▸ **Records from a dataset**
* * * * *
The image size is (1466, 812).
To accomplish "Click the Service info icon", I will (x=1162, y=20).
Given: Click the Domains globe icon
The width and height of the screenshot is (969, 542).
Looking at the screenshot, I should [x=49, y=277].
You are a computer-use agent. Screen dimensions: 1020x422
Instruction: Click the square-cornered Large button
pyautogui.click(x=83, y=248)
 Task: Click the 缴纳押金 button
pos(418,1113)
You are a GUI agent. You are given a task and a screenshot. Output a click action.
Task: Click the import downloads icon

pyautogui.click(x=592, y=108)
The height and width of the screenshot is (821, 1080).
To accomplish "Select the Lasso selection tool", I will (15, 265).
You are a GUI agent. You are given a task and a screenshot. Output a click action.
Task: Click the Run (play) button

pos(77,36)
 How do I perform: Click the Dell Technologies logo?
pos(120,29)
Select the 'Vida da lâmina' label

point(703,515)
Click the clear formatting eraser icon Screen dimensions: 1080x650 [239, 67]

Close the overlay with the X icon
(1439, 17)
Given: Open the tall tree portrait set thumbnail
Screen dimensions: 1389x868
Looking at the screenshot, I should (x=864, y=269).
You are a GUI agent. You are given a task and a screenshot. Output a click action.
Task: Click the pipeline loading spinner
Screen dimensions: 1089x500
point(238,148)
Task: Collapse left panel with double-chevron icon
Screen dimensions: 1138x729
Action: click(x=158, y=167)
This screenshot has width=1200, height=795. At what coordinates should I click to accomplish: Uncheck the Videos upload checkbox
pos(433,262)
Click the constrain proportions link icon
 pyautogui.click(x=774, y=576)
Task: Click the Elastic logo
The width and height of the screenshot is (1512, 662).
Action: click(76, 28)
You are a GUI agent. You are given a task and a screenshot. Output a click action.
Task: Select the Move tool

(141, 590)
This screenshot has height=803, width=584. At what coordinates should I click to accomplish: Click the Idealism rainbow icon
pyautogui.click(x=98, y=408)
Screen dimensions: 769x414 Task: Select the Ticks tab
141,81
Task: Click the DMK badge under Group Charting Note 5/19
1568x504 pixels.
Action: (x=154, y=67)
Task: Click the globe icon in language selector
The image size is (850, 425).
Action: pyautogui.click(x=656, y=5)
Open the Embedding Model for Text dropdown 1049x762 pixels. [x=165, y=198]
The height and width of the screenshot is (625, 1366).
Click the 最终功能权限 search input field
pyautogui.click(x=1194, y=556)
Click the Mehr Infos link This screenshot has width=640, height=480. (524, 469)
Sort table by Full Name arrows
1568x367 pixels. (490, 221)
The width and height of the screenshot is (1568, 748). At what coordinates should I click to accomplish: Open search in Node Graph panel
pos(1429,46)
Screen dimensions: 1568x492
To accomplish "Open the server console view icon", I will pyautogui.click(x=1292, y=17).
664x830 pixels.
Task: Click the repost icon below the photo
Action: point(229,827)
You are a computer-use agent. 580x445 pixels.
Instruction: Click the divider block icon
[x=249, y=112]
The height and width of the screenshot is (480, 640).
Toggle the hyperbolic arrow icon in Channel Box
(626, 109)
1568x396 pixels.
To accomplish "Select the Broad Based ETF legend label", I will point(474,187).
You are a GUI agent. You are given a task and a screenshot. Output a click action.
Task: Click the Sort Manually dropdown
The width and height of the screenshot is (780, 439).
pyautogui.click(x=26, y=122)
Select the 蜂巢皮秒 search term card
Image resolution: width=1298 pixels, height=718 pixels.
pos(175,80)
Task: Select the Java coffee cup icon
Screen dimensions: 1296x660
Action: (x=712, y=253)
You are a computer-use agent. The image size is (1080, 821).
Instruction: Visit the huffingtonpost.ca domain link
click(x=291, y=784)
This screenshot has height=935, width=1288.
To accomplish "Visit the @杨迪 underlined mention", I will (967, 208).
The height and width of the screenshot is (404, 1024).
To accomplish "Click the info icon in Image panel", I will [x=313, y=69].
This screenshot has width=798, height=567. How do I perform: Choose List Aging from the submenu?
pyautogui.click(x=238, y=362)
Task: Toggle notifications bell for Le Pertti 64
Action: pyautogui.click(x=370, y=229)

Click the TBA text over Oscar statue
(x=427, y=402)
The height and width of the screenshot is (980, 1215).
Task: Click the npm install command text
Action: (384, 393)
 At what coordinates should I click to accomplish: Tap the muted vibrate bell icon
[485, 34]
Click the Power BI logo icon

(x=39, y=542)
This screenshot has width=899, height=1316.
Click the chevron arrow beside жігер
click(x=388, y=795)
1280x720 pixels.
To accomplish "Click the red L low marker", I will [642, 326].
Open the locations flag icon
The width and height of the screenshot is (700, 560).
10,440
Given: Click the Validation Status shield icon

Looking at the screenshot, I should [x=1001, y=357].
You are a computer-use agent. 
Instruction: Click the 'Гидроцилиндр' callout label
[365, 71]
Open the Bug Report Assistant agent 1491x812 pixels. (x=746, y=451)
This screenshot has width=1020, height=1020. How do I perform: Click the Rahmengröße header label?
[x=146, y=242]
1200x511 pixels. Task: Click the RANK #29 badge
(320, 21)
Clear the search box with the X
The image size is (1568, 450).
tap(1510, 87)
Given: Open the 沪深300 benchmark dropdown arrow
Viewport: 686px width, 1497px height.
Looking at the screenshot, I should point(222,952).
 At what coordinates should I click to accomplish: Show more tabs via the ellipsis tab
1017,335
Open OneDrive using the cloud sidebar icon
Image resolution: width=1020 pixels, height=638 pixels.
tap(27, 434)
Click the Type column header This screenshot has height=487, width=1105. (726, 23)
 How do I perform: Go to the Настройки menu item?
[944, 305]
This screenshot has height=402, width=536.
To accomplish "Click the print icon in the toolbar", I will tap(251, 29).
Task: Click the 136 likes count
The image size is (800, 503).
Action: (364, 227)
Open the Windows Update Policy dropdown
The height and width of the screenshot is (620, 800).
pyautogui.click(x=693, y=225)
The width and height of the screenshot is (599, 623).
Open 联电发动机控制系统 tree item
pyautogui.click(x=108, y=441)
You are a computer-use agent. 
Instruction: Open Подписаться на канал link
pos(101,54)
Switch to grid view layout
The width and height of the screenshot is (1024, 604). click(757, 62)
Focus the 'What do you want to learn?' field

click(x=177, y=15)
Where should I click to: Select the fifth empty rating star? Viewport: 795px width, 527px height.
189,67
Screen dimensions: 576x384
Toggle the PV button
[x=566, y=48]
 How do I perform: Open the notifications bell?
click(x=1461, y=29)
* * * * *
▸ **Task statement**
Reproduce only the lines between the line containing "Instruction: Open Подписаться на канал link" and the last line of the records, those two lines included, exactly.

▸ **Response**
Instruction: Open Подписаться на канал link
pos(101,54)
Switch to grid view layout
The width and height of the screenshot is (1024, 604). click(757, 62)
Focus the 'What do you want to learn?' field

click(x=177, y=15)
Where should I click to: Select the fifth empty rating star? Viewport: 795px width, 527px height.
189,67
Screen dimensions: 576x384
Toggle the PV button
[x=566, y=48]
 How do I perform: Open the notifications bell?
click(x=1461, y=29)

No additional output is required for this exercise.